In Germany there has been some kind of Methodenstreit which is summarized in Carta. More details are on Rudi Bachmann’s homepage. For those who understand German, the plea for economic policy, as seperated from economic theory and more oriented towards the real world, signed by about onehundred German economists and published in FAZ (5. Mai 2009, Rettet die Wirtschaftspolitik). A comment on the FAZ-article appeared in Handelsblatt, and, as far as I know, there was a session about this at the annual meeting of the Verein fuer Socialpolitik.
Last but not least, the activist magazine Adbusters launched an issue on Though Control in Economics, which is nice for bedtime reading but the criticisms (for example the neglect of environmental degradation) are, I think, familiar to economists.
As I navigate trough the web I’m trying to collect the different pieces and sort the various claims of the debate, and this post is a first attempt in this direction. As I’m trying to get my head around it, three questions emerged:
- Nature of the crisis: How was the misallocation of research efforts possible? How can so many smart economists fail to come up with models that can explain the current crisis? I think this is a question that can only be answered by looking at the sociology of the profession.
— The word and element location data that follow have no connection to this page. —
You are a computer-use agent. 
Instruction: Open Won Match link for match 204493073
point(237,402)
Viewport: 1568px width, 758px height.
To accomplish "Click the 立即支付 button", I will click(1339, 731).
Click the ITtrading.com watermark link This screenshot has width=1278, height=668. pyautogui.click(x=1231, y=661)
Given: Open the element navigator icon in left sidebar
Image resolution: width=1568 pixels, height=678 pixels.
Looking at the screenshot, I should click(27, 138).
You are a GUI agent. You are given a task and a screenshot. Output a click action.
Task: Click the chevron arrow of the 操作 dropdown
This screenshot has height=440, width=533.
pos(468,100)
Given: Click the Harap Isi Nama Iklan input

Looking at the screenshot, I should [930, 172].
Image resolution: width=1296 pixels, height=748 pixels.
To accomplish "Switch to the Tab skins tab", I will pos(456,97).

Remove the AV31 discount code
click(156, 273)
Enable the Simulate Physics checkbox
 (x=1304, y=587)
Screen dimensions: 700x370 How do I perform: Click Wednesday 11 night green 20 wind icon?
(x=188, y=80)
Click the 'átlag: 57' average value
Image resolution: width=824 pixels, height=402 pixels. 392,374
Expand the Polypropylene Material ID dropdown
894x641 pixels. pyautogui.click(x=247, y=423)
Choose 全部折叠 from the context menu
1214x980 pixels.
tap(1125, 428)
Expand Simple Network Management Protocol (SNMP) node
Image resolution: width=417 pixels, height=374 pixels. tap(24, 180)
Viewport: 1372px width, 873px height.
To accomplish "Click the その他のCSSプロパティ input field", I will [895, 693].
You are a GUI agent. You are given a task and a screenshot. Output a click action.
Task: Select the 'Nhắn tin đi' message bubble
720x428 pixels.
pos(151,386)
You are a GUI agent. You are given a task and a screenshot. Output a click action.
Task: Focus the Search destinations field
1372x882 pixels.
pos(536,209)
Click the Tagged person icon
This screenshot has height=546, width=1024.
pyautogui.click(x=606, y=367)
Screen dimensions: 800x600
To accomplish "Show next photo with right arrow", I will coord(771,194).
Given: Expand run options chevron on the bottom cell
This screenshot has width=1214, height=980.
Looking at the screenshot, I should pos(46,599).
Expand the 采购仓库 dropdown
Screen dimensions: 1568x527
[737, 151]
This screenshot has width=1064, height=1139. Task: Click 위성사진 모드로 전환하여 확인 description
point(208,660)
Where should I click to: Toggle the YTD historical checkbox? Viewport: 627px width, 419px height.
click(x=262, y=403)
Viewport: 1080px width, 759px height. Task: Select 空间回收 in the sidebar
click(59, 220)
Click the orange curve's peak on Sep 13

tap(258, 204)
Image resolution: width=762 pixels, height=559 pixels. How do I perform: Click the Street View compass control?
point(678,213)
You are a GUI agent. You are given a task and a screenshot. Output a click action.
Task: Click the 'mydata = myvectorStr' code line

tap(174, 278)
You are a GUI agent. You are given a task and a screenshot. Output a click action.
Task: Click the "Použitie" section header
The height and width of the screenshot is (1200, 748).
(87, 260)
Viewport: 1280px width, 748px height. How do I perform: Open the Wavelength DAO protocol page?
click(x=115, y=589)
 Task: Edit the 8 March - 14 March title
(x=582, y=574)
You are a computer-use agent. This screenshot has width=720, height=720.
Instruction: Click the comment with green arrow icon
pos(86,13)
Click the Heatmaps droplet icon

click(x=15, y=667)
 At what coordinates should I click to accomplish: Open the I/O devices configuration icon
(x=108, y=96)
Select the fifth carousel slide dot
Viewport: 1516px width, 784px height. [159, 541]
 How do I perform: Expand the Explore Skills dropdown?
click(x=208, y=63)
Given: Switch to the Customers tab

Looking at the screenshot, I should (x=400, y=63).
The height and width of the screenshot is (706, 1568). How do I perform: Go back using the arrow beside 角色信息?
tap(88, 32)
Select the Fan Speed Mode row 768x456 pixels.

- Implications for teaching: How will the economics curriculum change? Are we going to to give our students a copy of Keynes’ General Theory or are we continuing to teach economics as applied mathematics?
- Implications for economics: How far does the current situation challenge the core of mainstream economics? Is this just a temporary crisis for economic theory that will go away after a while, or is it the beginning of a larger shift in how we think about economics?
It will take a few years to find the answer to the third question but questions #1 and #2 should be discussed and I hope that I can find some time to think about them more deeply.